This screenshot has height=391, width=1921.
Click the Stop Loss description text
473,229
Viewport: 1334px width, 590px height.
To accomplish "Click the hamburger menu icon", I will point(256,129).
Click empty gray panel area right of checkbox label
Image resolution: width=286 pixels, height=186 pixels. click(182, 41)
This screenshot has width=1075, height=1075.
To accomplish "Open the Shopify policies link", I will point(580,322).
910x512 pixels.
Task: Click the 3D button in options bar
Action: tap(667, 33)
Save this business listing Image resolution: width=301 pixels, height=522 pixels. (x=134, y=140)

---

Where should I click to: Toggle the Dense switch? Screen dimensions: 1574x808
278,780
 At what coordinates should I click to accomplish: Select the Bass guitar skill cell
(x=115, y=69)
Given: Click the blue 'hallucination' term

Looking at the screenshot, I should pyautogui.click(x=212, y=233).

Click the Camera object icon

▶ [What you are asked to do] Of all the entries above, output exactly the lines between the one holding "This screenshot has height=391, width=1921." and the one holding "Save this business", inclusive.

▶ [The completed task]
This screenshot has height=391, width=1921.
Click the Stop Loss description text
473,229
Viewport: 1334px width, 590px height.
To accomplish "Click the hamburger menu icon", I will point(256,129).
Click empty gray panel area right of checkbox label
Image resolution: width=286 pixels, height=186 pixels. click(182, 41)
This screenshot has width=1075, height=1075.
To accomplish "Open the Shopify policies link", I will point(580,322).
910x512 pixels.
Task: Click the 3D button in options bar
Action: tap(667, 33)
Save this business listing Image resolution: width=301 pixels, height=522 pixels. (x=134, y=140)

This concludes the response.